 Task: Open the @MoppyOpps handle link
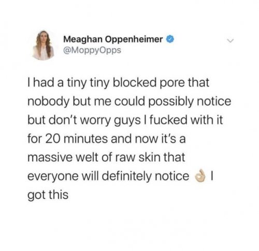coord(92,50)
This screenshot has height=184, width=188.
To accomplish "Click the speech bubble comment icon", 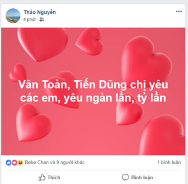I will pos(125,177).
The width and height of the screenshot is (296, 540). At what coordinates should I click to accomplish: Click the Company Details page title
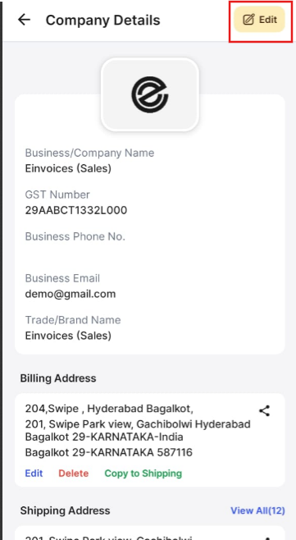point(103,20)
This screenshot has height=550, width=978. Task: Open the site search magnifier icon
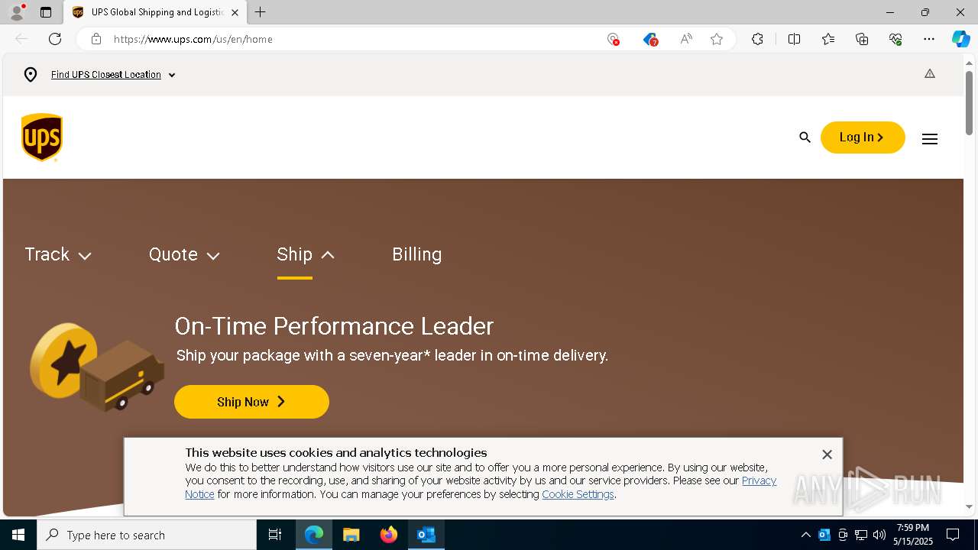point(805,138)
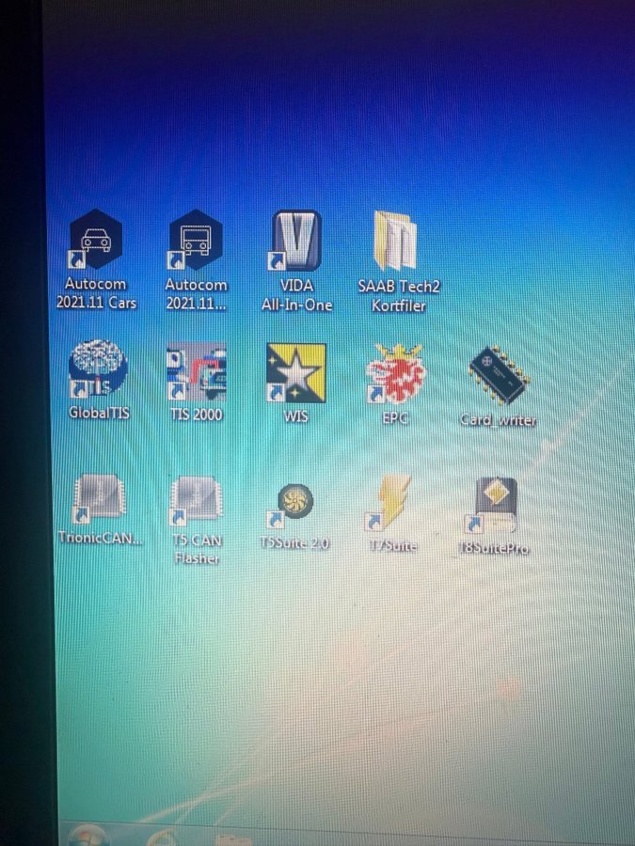Open the EPC shortcut
The width and height of the screenshot is (635, 846).
pos(396,373)
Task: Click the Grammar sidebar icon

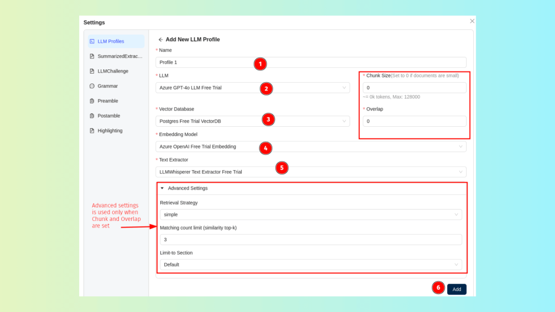Action: pyautogui.click(x=92, y=86)
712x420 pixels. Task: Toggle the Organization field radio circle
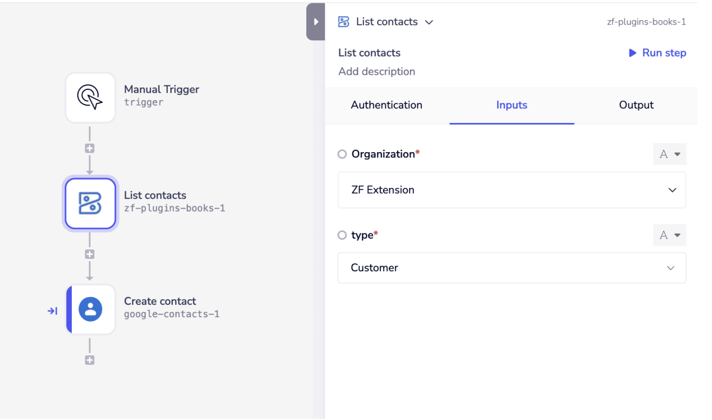coord(342,154)
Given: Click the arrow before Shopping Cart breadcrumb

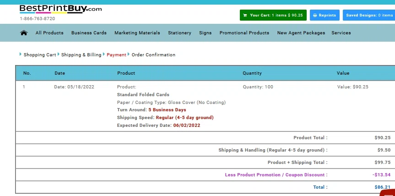Looking at the screenshot, I should (21, 54).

▸ Prompt: Beginning with the line that bears "712x420 pixels. Task: Toggle", output each line through the last line of the listing exactly, and no others; skip the pictures.

▸ Response to the exercise:
712x420 pixels. Task: Toggle the Organization field radio circle
coord(342,154)
Given: Click the arrow before Shopping Cart breadcrumb

Looking at the screenshot, I should (21, 54).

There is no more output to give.